Instruction: Copy every line of the stored items below word for word, leaving out the pictures.

Stored items

+-------+

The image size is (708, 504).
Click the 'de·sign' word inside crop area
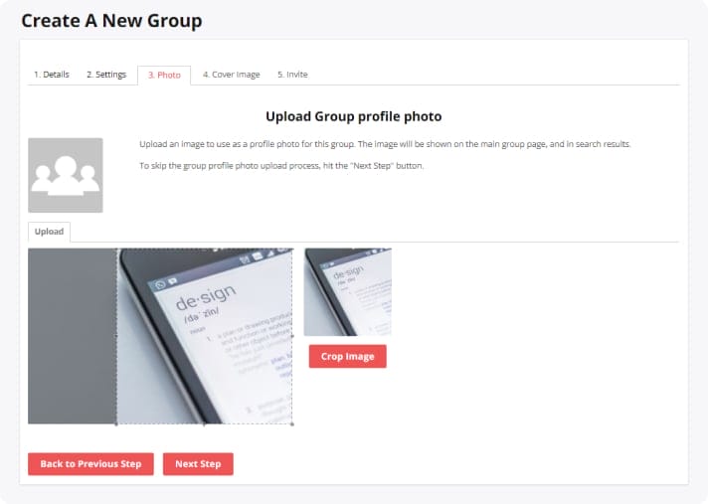click(x=206, y=297)
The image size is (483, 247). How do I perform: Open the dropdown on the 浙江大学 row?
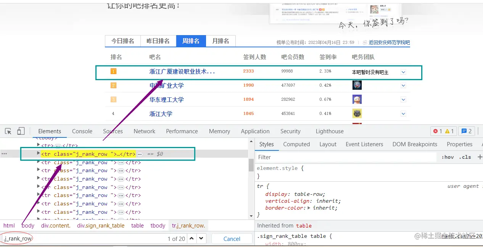403,113
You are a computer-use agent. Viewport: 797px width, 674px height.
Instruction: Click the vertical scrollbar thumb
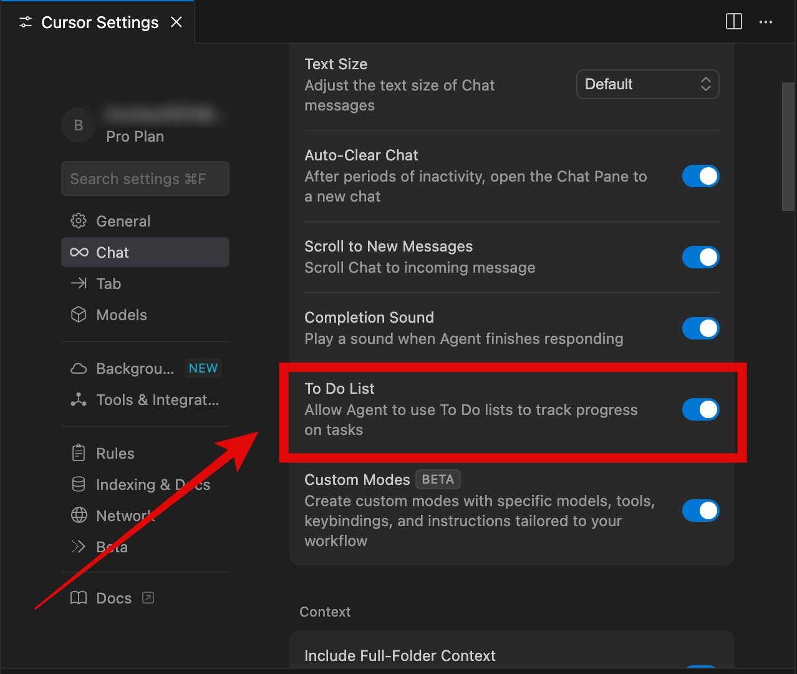(788, 147)
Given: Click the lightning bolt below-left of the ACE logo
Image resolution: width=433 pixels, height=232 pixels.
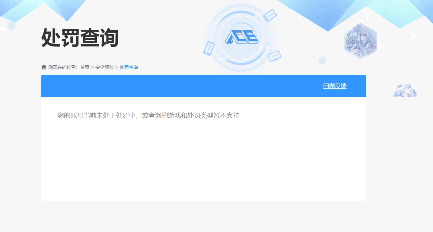Looking at the screenshot, I should [x=220, y=56].
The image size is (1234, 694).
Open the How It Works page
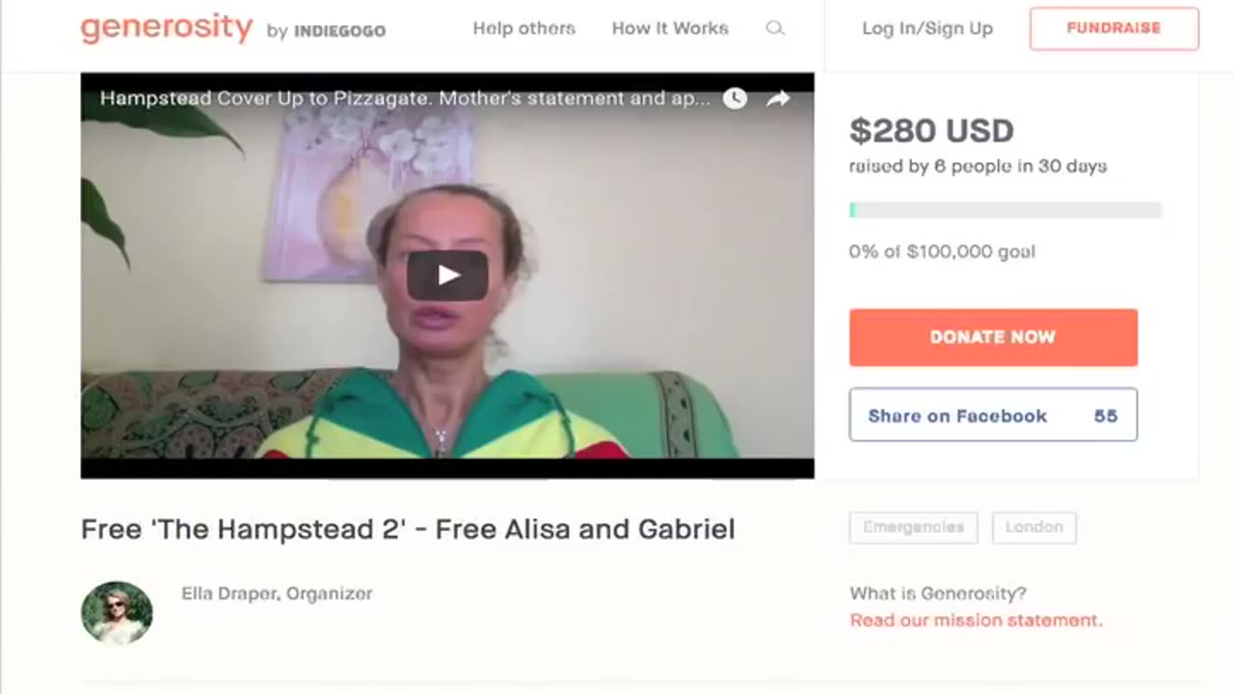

+-------+

Finished exercise:
The image size is (708, 504).
Click the 'de·sign' word inside crop area
click(x=206, y=297)
The image size is (483, 247). How do I perform: Open the dropdown on the 浙江大学 row?
403,113
You are a computer-use agent. Viewport: 797px width, 674px height.
Instruction: Click the vertical scrollbar thumb
(788, 147)
Given: Click the lightning bolt below-left of the ACE logo
Image resolution: width=433 pixels, height=232 pixels.
Looking at the screenshot, I should [x=220, y=56].
The image size is (1234, 694).
Open the How It Works page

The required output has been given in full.